__Exercise details__
Would you print, word for word, only the lines running from the line with "Task: Expand the Author filter dropdown" to the last line of the entries, without the pictures?

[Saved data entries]
========================================================================

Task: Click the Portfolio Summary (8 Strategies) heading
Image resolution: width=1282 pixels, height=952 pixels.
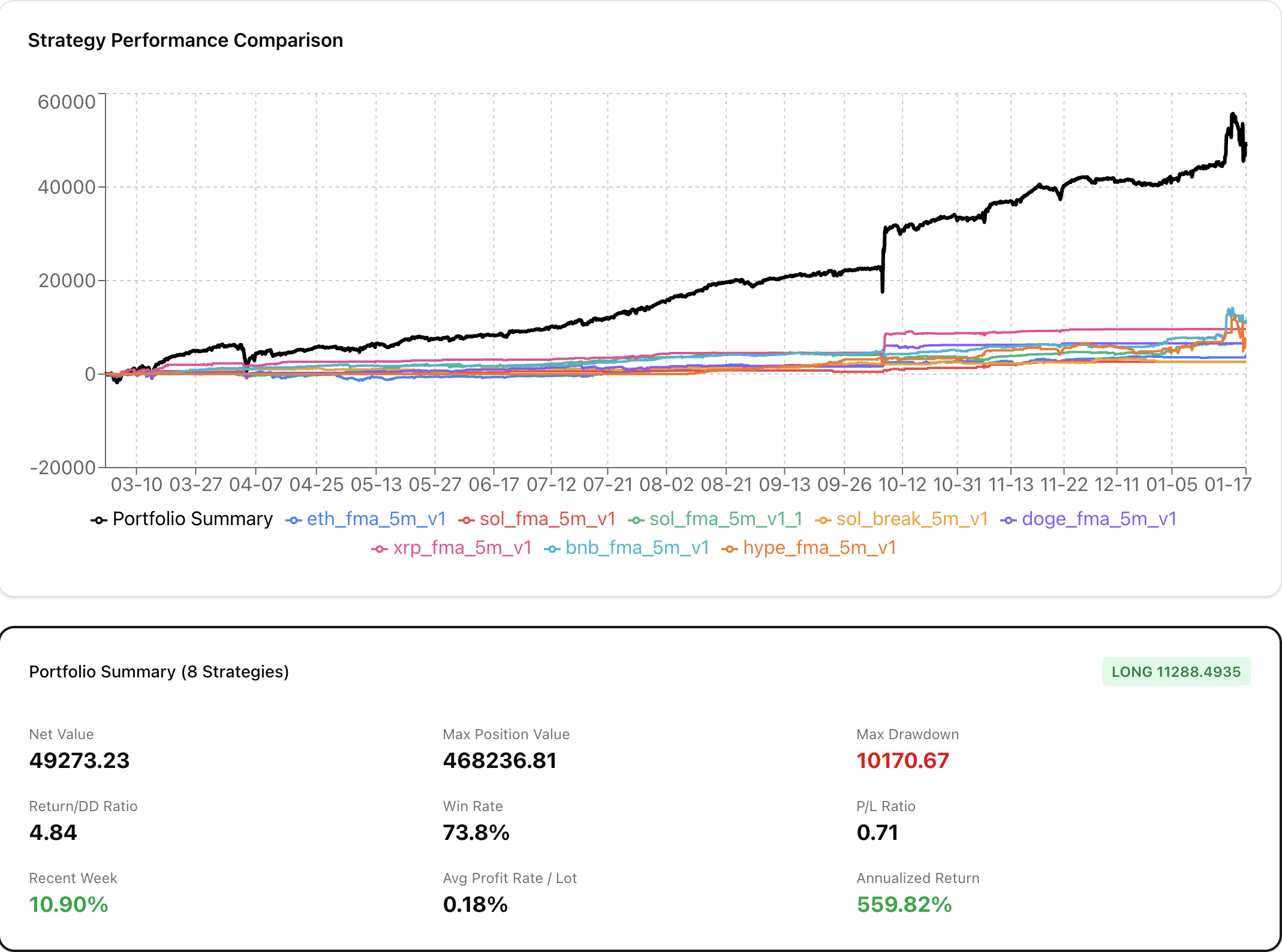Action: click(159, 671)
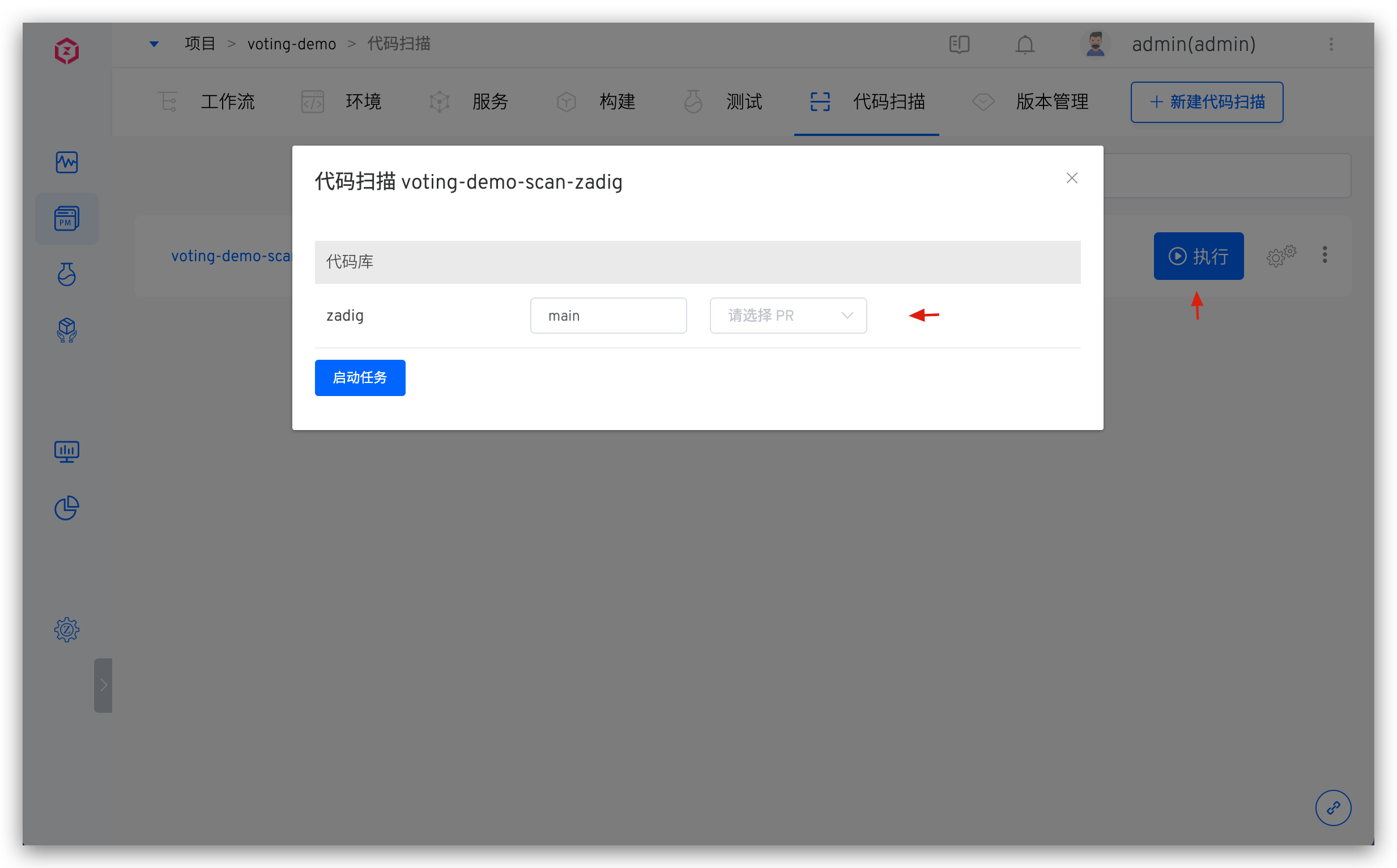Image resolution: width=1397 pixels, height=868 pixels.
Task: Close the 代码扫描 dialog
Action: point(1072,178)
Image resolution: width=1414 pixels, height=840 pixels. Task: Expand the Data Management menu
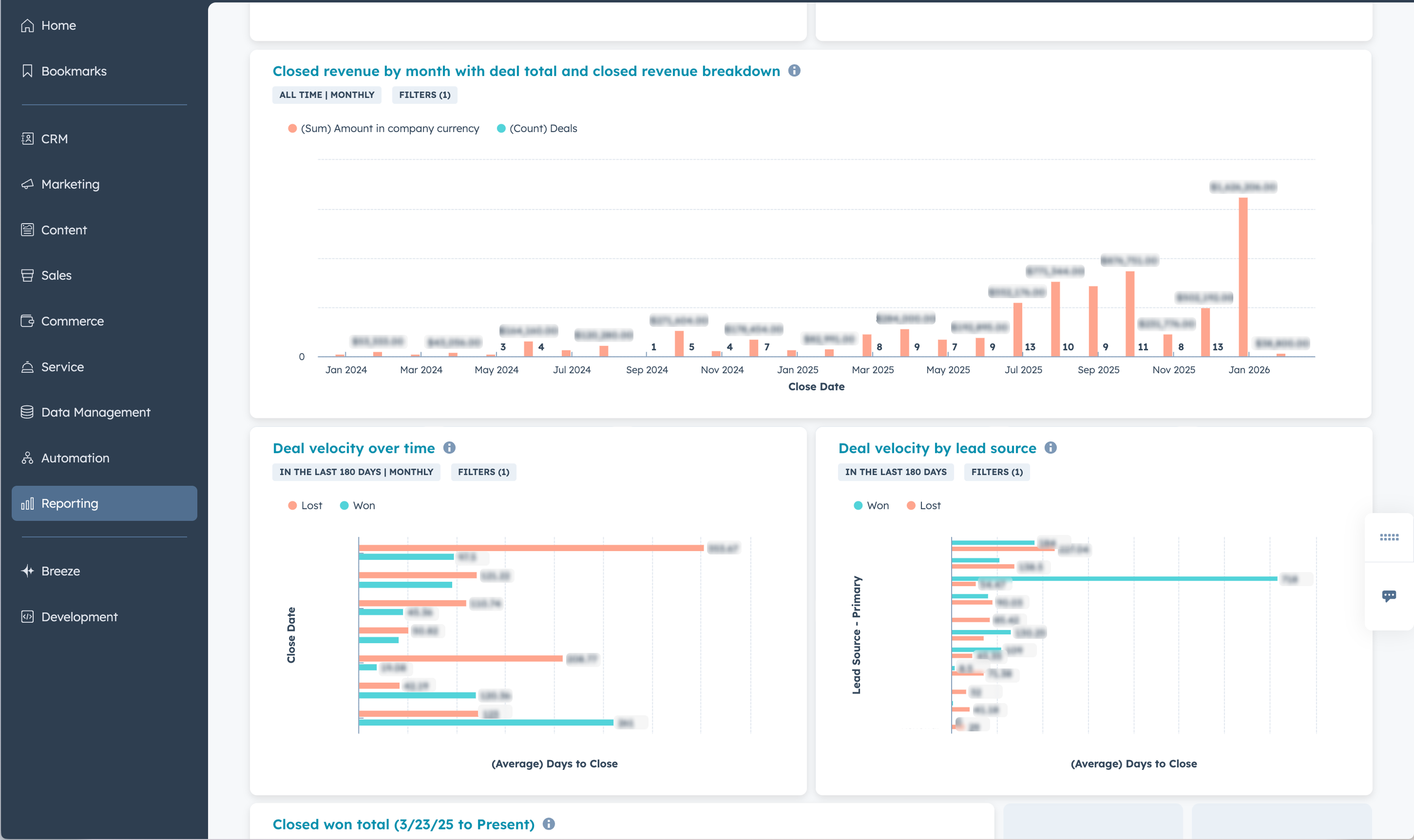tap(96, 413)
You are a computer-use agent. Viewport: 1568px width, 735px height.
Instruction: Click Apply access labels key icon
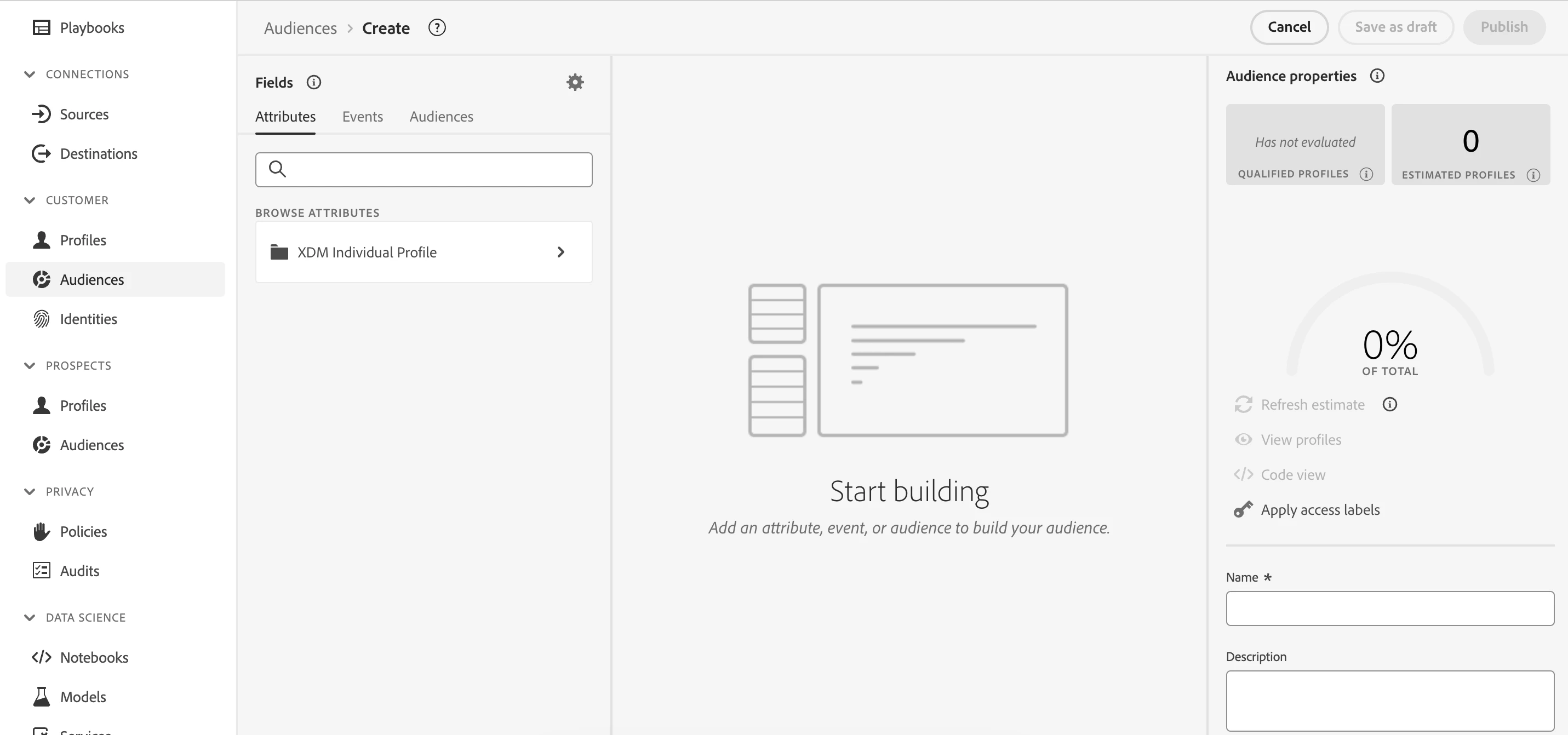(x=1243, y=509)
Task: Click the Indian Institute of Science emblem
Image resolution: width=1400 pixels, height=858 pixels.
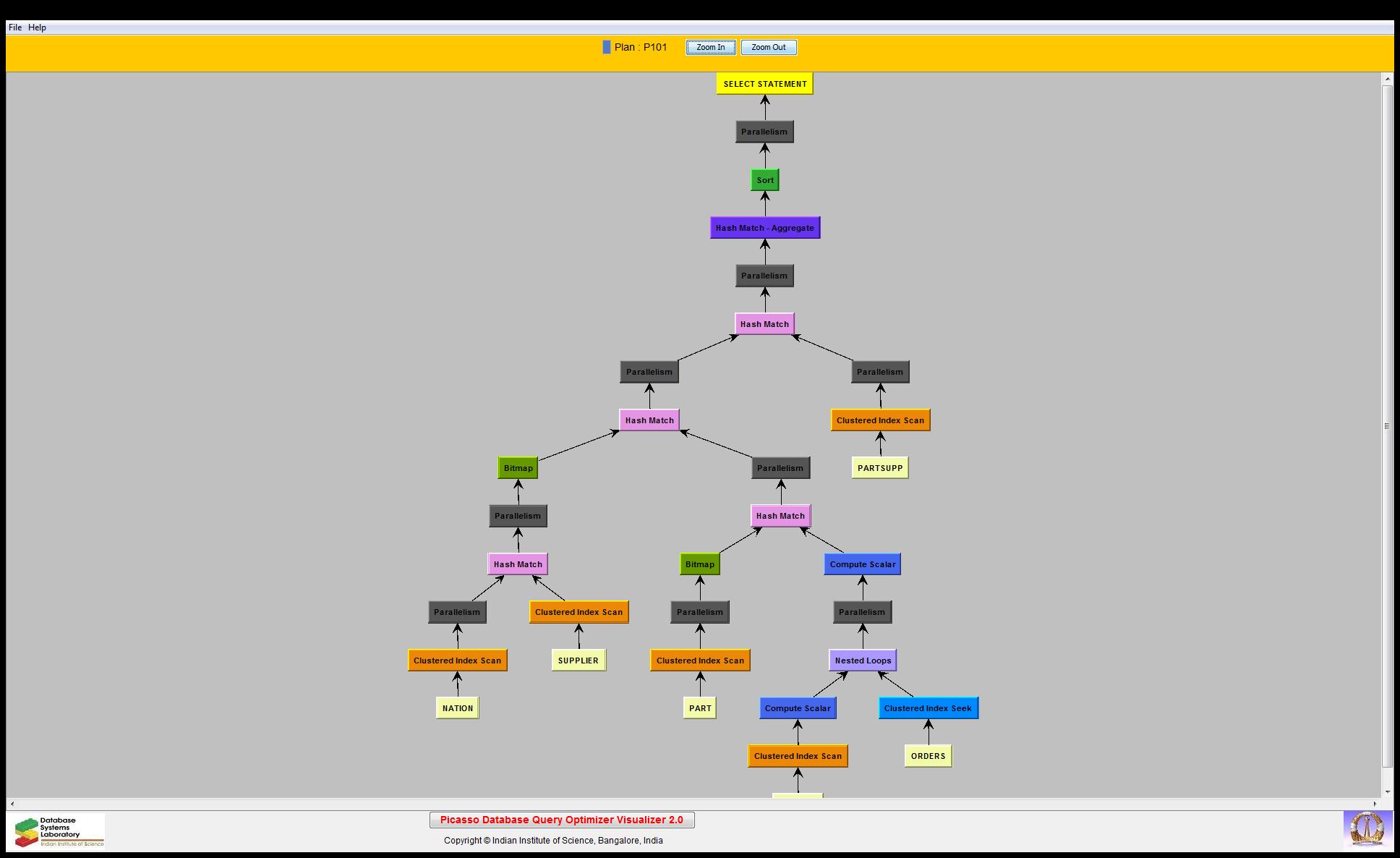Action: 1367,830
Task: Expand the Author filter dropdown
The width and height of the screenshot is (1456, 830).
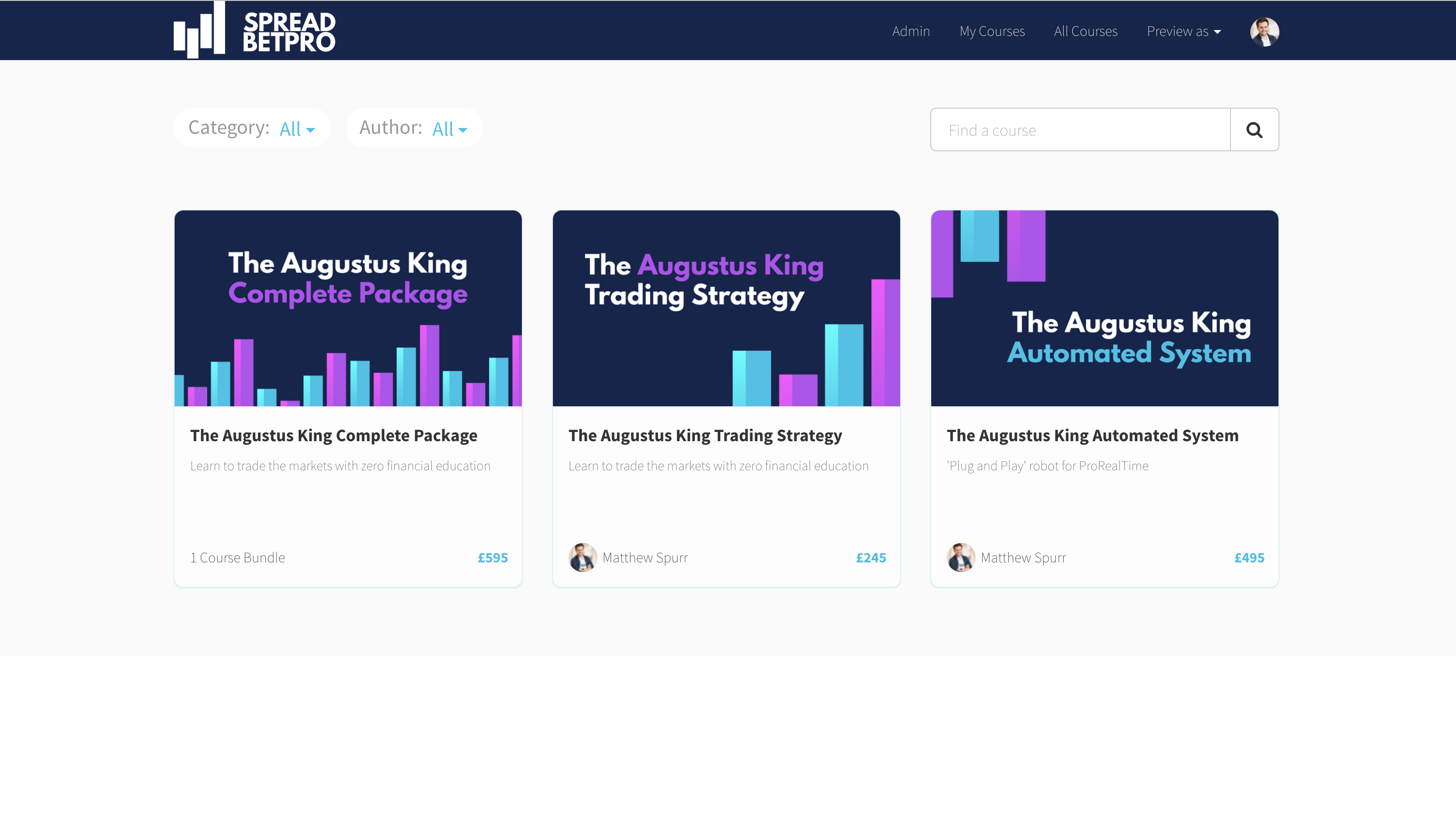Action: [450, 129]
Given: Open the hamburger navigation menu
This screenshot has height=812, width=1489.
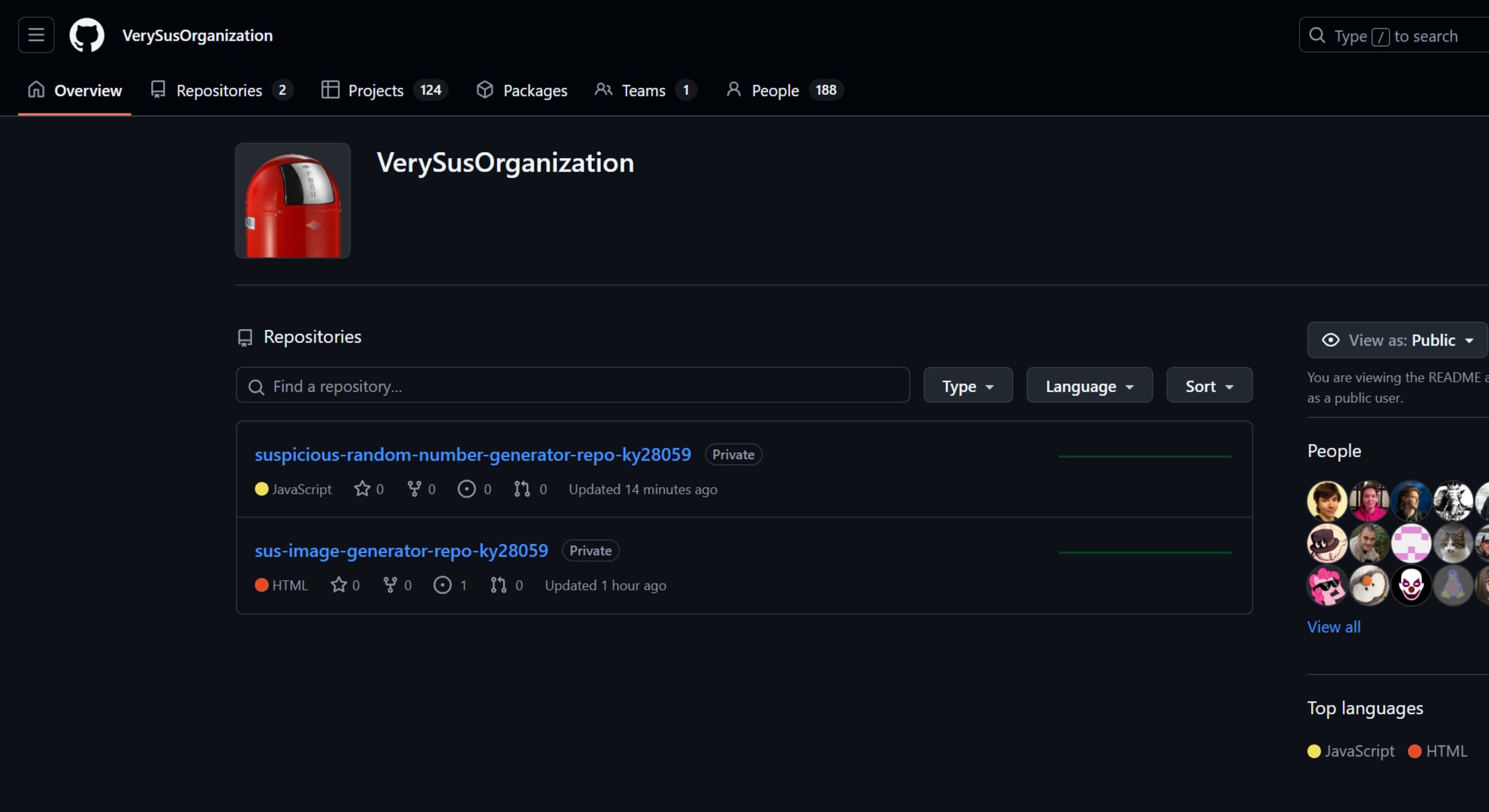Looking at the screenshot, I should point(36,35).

========================================================================

__Problem solution__
Task: Expand the Author filter dropdown
The width and height of the screenshot is (1456, 830).
Action: [450, 129]
Given: Open the hamburger navigation menu
This screenshot has height=812, width=1489.
Looking at the screenshot, I should point(36,35).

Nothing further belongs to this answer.